Please welcome the second of my guests, K.M. Herkes, to talk about the world in her Rough Passages stories. 🙂


I read the instructions as, “Talk about one of your worlds and worldbuilding. Anything you want to share.”  Here’s what came out.

Some worlds begin in stardust. They burst forth from a writer’s imagination in a glimmer of dreams and a sparkle of imagination. Mine? Mine start as raw ore, get hammered into shape through force of will and tempered in my sweat.

The world of my Rough Passages Tales started with the following raw materials: the angry sound of a slammed door, a photograph of a smoking handprint, and the thought, “Damned hot flashes. I am going to burst into flames, I swear.”

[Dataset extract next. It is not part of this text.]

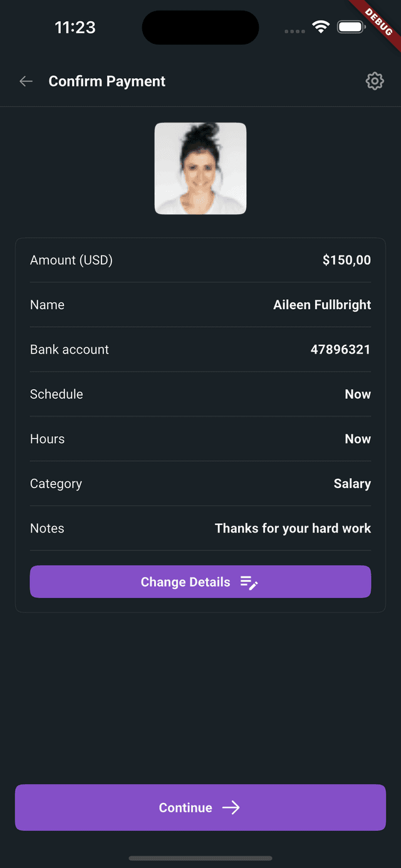Click the edit-list icon in Change Details
The height and width of the screenshot is (868, 401).
[x=249, y=583]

The final shining result? A world where a mid-life crisis can cause natural disasters. I twisted history one tiny bit and traced the ripples of consequence forward to a present day that’s a distorted but familiar reflection of our own reality. Here’s how it started:

Between May 26 and May 29, 1943, a huge number of men and women worldwide…change. Instantly, simultaneously, unexpectedly. Naturally, none of them are prepared, and not all of them survive. In the United States, the event becomes known as First Night or Chaos Night depending on whose history books you read, because it begins at 9:21 PM in the Eastern Time Zone.

People freeze themselves solid or entomb themselves in solid rock. Some ignite whole towns and burn them to ash, others wash away coastlines in floodwaters. Some people transform into distorted, unrecognizable forms  and go insane from the pain of metamorphosis, other grow wings, tails, fur or scales, and many kill their loved ones with venoms, poisons. Some begin hearing voices or seeing visions and their minds break from the pressure. Others send whole populations into riot by imposing panic upon them or terrifying them with nightmare hallucinations.

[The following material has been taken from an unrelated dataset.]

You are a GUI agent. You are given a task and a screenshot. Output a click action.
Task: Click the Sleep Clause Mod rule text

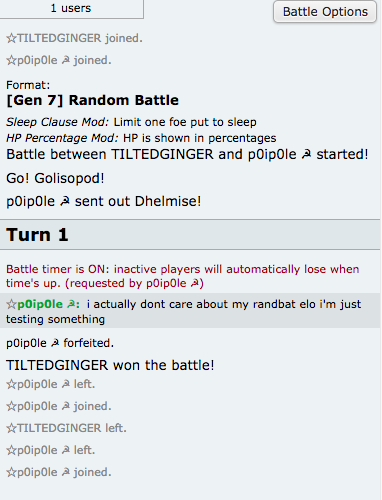pyautogui.click(x=131, y=122)
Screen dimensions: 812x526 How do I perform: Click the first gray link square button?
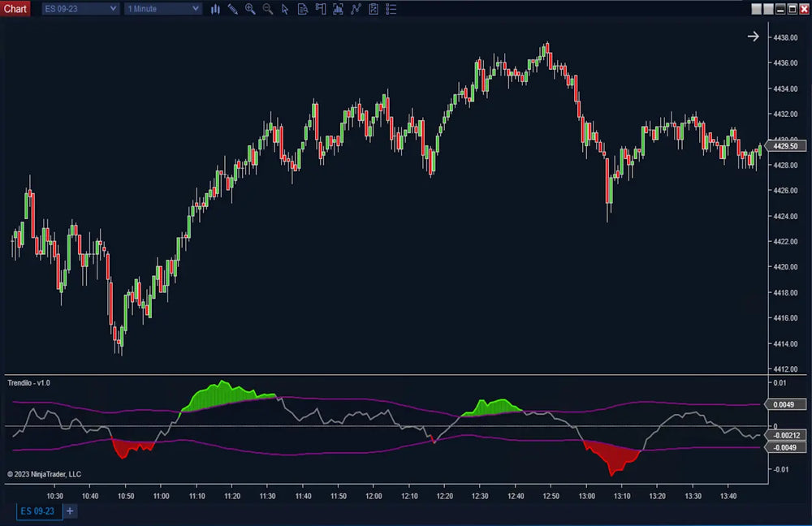(x=757, y=9)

No one knows exactly how many people rolled over in that first wave because destruction and turmoil go on for weeks, and the extent of the damages make effective record-keeping impossible. The precise moment is well-documented because a number of guest at a White House state dinner change in dramatic ways and are caught on film.   Later census results confirm approximately 5% of the population over 40 ends up changed by the end of 1943.

States activate their National Guards, but the units are overwhelmed and under-equipped to deal with insane, invulnerable giants, panicked, lava-throwing grandmothers, and confused, angry graybeards shaking down whole cities with earthquakes. (to name only a few of the many devastating abilities people can manifest.)

After declaring a national emergency, President Roosevelt mobilizes units of the United States Marine Corps to take over and coordinate the many containment operations. Refugee camps are set up to sequester the changed and house the citizen their actions create, and order is slowly restored.

Why the Marines? At that time the USMC is the only branch of the military he could legally order to move against US citizens on US soil. (see: War Powers Resolution and Posse Comitaus Act for in-depth info.)  Use of force by all branches is later authorized by Congress, but the USMC’s head-start and creative battlefield solutions — including immediate recruitment of powered citizens– give it an edge when the time comes to organize permanent systems for handling this new twist on aging.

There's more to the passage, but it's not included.